One of the greatest and worst things for society has deceloped during my adolescent and adult life: social media. Facebook has morphed from the place where all the cool young kids hang out to a Baby Boomer social club.  About 10 years ago my  friend Corey told me I HAVE to quit Myspace and join Facebook, which I did.  Little did I know that it would bring  people together in so many ways while also keeping us from making real connections.  How many of us has "friended" someone we don't know very well, if at all, and have had no interaction with on social media?  All hands probably go up.  We can be as close or as far as we want.


Instagram gave rise to some extremely cool and unique ways to connect.  Sharing pictures of our life experiences is a great way to see a snippet into someone else's world; you can feel a kindred spirit with someone else or glimpse into a lifestyle you had no idea existed.  Videos brought that to the forefront even more.  But putting your life on display can make it hard to truly be real and honest.  Who wouldn't only want to show the best side of themselves or highlight the absolute ideal scenarios of their life?  

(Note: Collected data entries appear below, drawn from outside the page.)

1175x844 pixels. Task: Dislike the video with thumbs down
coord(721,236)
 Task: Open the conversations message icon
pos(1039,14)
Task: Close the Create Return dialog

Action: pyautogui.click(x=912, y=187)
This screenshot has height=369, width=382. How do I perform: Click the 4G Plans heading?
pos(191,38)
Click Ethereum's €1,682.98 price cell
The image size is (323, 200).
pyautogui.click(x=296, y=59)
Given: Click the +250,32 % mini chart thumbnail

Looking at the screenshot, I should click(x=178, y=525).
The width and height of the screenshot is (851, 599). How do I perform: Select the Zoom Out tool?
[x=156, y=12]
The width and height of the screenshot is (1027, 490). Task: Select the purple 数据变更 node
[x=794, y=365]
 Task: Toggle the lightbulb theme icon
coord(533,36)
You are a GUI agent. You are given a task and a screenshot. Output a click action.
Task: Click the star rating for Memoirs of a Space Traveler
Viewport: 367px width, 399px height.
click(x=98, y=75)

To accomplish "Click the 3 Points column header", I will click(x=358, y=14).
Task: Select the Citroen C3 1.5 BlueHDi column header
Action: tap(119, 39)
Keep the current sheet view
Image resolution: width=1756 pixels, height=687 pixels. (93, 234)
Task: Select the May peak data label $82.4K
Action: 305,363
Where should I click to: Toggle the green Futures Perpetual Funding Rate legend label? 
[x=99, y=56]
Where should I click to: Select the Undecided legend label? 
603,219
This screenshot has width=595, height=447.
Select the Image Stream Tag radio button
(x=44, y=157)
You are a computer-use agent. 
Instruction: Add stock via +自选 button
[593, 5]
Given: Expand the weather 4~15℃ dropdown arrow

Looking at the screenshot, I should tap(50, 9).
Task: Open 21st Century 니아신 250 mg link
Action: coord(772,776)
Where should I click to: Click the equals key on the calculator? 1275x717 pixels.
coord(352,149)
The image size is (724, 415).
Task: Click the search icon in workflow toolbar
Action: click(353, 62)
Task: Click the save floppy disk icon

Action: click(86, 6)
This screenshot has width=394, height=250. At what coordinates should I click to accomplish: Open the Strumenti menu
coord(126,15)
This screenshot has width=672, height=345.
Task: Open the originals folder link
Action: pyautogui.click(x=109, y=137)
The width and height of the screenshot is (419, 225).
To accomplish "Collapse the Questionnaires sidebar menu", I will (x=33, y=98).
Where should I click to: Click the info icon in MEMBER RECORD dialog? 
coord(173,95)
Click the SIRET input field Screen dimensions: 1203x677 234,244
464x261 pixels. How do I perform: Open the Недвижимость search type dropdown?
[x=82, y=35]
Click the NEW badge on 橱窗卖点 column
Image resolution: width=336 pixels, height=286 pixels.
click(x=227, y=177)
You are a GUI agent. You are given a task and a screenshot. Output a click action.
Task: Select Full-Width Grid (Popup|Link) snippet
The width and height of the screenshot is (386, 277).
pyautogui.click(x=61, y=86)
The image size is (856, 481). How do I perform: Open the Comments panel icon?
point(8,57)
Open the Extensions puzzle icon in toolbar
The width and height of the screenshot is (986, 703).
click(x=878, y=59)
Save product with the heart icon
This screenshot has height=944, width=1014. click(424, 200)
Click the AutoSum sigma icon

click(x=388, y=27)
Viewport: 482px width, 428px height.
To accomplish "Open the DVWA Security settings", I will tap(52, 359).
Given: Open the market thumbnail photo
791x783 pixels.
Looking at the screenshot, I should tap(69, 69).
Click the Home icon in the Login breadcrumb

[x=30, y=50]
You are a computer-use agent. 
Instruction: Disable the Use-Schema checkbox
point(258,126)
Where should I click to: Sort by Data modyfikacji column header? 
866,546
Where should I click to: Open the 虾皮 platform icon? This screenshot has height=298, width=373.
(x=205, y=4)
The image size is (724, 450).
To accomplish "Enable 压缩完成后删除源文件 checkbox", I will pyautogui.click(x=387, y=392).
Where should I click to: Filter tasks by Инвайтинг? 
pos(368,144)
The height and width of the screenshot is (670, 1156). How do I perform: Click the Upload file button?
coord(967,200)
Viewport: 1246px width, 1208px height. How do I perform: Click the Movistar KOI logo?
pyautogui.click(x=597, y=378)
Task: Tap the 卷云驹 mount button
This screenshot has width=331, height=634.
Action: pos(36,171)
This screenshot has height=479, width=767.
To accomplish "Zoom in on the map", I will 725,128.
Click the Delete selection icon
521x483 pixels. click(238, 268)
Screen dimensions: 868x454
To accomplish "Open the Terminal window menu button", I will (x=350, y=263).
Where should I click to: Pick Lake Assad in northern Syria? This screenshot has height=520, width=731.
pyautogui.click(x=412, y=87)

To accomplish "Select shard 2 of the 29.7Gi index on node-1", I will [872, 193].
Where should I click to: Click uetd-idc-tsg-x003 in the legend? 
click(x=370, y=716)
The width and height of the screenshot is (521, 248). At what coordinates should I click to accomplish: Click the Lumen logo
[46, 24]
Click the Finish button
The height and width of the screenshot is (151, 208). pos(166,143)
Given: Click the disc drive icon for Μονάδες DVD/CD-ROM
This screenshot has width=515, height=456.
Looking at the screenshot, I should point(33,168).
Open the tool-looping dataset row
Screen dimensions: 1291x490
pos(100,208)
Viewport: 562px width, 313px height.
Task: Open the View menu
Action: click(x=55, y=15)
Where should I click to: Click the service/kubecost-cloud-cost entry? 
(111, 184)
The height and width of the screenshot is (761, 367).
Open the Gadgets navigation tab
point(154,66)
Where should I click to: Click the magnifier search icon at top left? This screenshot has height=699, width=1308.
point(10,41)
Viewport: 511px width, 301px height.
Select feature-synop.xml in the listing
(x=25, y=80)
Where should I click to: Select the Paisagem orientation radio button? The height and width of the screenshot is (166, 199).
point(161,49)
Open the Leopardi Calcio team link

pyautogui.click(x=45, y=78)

Facebook has become the go-to online marketing platform and with ever-decreasing attention spans, not many people really want to read long posts or sit through (gasp!) a five minute video to connect with someone else.  The instagram lifestyle has taught us to curate our life into 60 second videos that we can edit and adjust to look like the idealized versions of ourselves.


It's almost never as it seems

This post isn't just about that, though.  Many of us can see through that and realize that a girl sitting alone in a field with the caption "just needed alone time, got this candid shot of me contemplating life" simply cannot be real.  Someone had to take the picture or the picture needed to be staged so the person could set their camera up and pose within the frame.  The shots of people "just rolling out of bed" look conspicuously done up, perfect and in great lighting might make us feel inferior for a moment but we can rationalize that, like many things on social media, it's probably not transparently true.


I'm actually OK with that, to know that Instagram, Snapchat or to a lesser degree, Facebook, act as a highlight reel of your life.  If we can go into this experience knowing much of what we see is just the best people have to offer than we can assume most of the time they are normal people as well, with issues, flaws and failings. As much as I love watching MMA and seeing a great match between two opponents, whether it's a decision, K.O, fast and explosive or long and drawn out battle.  But I also LOVE seeing highlight reels.  "Jon Jones' best knockouts" or "Cro Cop's best kicks" are a fun thrill ride but I enjoy them more when I have already seen the full match and can go back and re-live the highlights.


Just seeing the highlights tells you nothing of their training, conditioning, strength or how hard they had to work during the match to achieve victory.  Likewise, seeing someone with 8% bodyfat on Instagram doesn't tell you whether they are really dialing in their nutrition, training well and structuring their entire life to achieve that goal...or just taking steroids and getting a pump. We only know what people choose to show us and even then what is shown can be misleading.


If we can process this, take into account we usually only get to see the highlight reel of people's lives and that it may all be filtered and edited anyway, we can set more realistic expectations for ourselves.


Comparing to the not-quite-real narrative

One thing I cannot abide, though, is that attitude of many young professionals in the fitness and nutrition world who seem to have it all at a very young age, while offering their services, advice and instruction for a hefty fee. This whole post has been leading into the Instagram account of a young athlete I stumbled across who is a sponsored athlete through a nutrition company.  While I am happy that so many people are able to make a non-traditional living coaching online, I think many of us, especially those of us who are adults with heaps of responsibility, should take it with a grain of salt.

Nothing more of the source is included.